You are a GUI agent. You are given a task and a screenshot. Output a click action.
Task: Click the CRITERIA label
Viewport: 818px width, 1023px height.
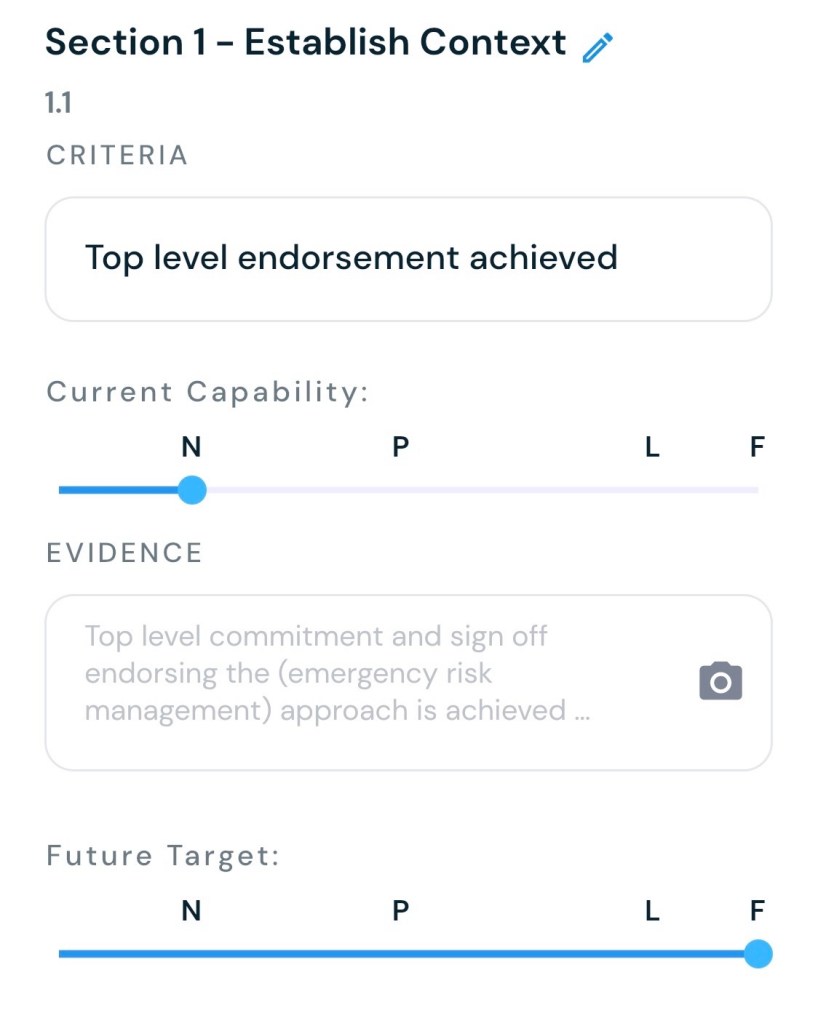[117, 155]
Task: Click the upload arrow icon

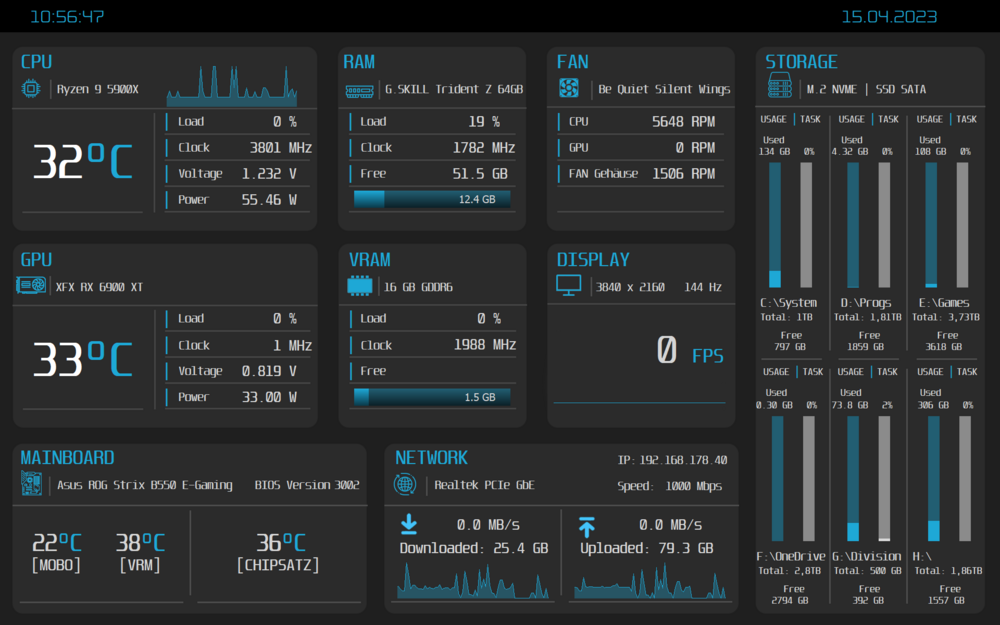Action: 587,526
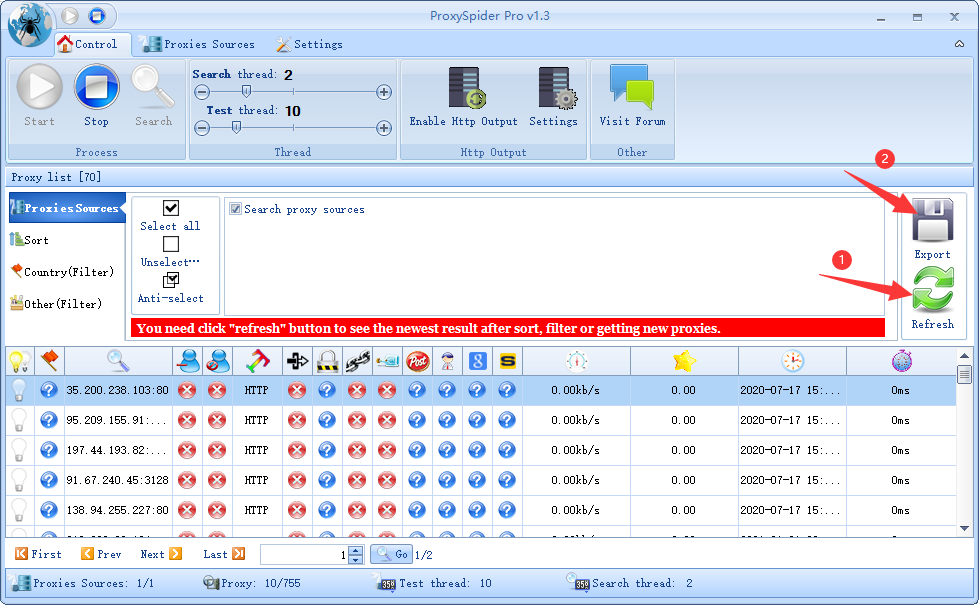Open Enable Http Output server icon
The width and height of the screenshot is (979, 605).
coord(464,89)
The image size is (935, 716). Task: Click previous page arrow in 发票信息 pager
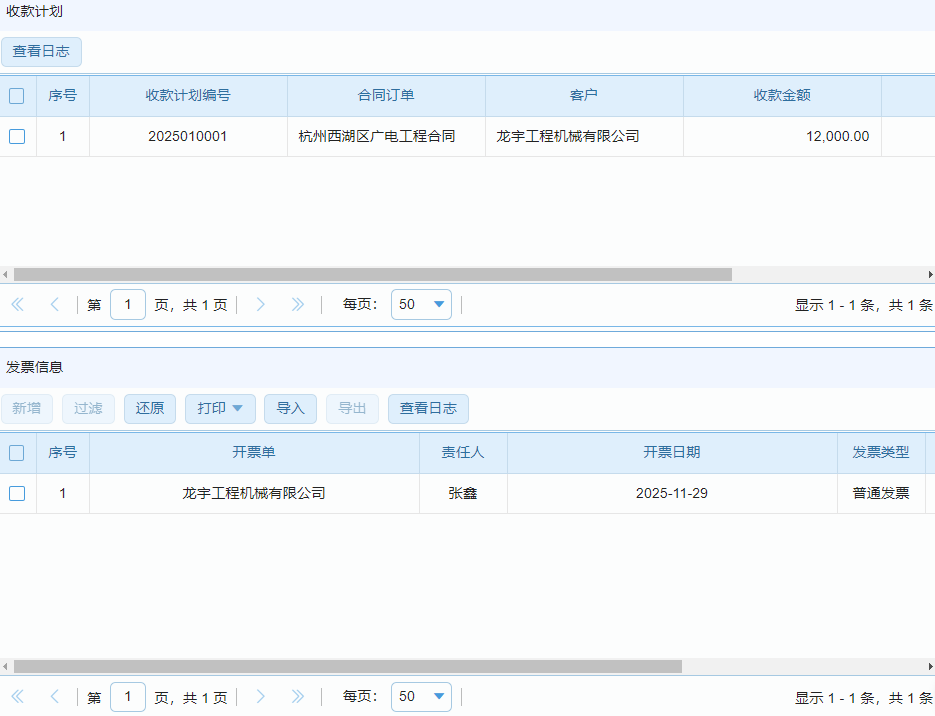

WHAT TO DO: Give every entry again word for word; no images belong in the copy.

ANSWER TO THE PROBLEM:
You are a GUI agent. You are given a task and a screenshot. Output a click action.
Task: Click the CRITERIA label
Viewport: 818px width, 1023px height.
[117, 155]
Task: Click the upload arrow icon

Action: 587,526
Open Enable Http Output server icon
The width and height of the screenshot is (979, 605).
coord(464,89)
The image size is (935, 716). Task: Click previous page arrow in 发票信息 pager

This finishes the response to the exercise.